The rapid effects of rhGH on increasing excitatory and inhibitory synaptic transmission may draw concern from some, worried about accumulation of such effects following multiple administrations. We note that although plasma and brain tissue levels of rhGH are elevated 2 h following sc injection Figs. 1b, 2f, k, they return to baseline levels at 24 h. Consistently, 24 h after sc injection of rhGH, excitatory and inhibitory synaptic transmission are not significantly altered (Fig. S1). This result suggests that rhGH administration only has transient effects on synaptic transmission. However, it is not known whether multiple administrations of rhGH may have cumulative effects. Previous studies have shown that the pattern of rhGH administration, in addition to the dose, affected outcome [56, 57]. Based on existing evidence, we suggest that rhGH administration in P21 or older mice, or equivalent age in humans, would be preferable, as E/I balance is maintained.
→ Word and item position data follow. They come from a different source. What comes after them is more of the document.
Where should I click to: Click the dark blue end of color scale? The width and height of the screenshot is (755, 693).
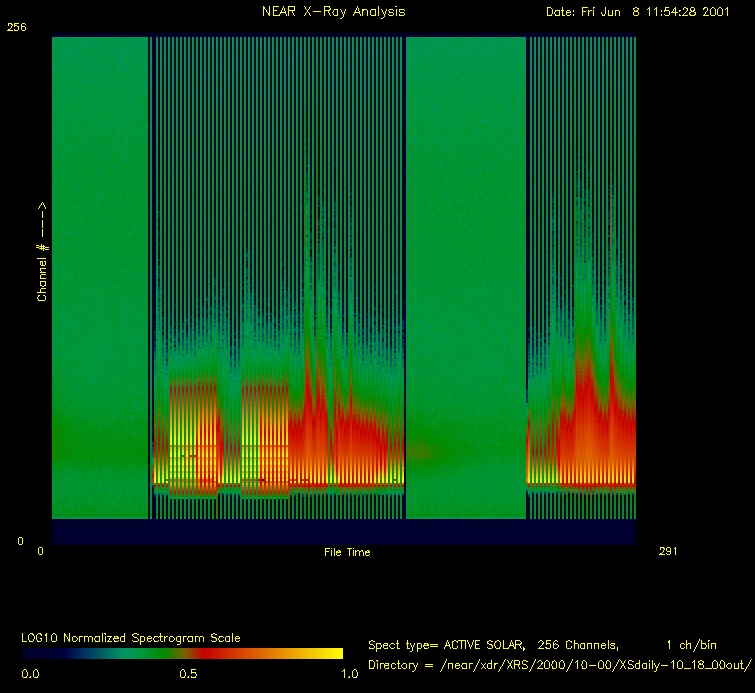point(35,653)
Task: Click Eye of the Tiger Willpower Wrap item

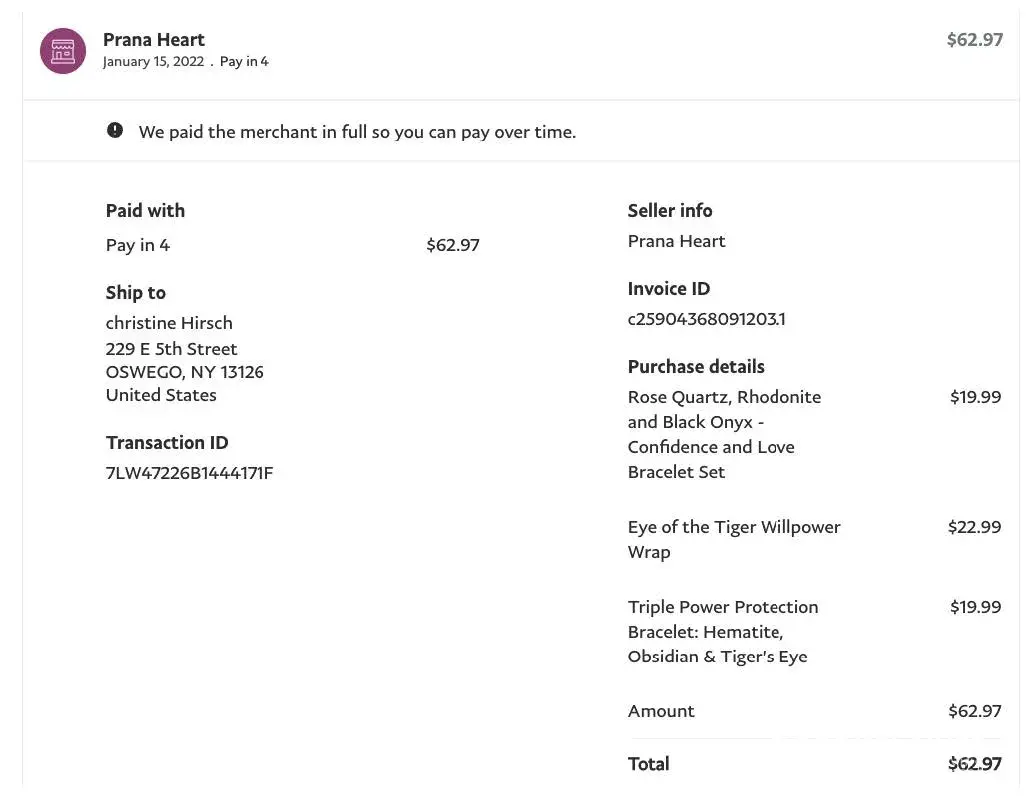Action: (x=734, y=539)
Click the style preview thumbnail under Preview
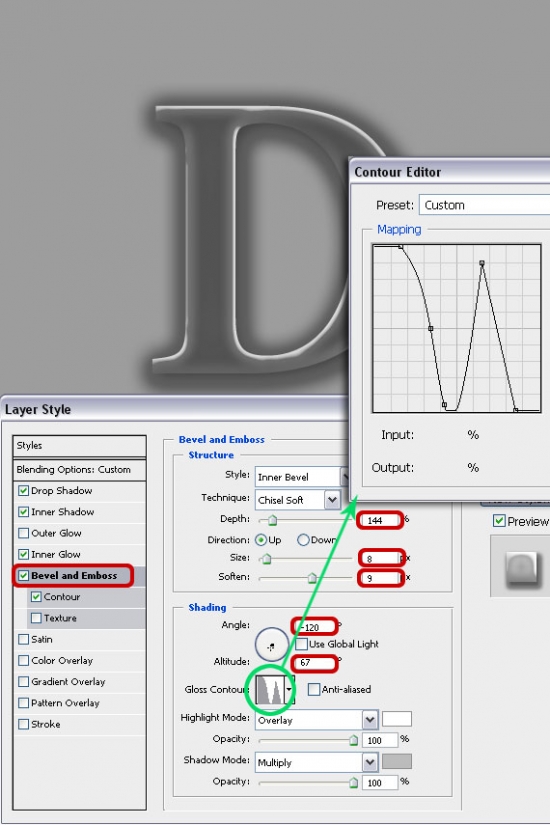550x825 pixels. click(x=522, y=567)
In summary, by systematically characterizing the short-term effects of rhGH administration on excitatory and inhibitory synaptic transmission in multiple brain regions and multiple developmental time points, our results reiterate the complexity by which neuromodulators dynamically regulate neural circuit wiring and plasticity. Our results draw particular attention to dynamic regulation of E/I balance over the course of development. More extensive characterization of the short- and long-term effects of rhGH in animal models and humans are needed to better guide safe administration and optimal treatment effects in humans.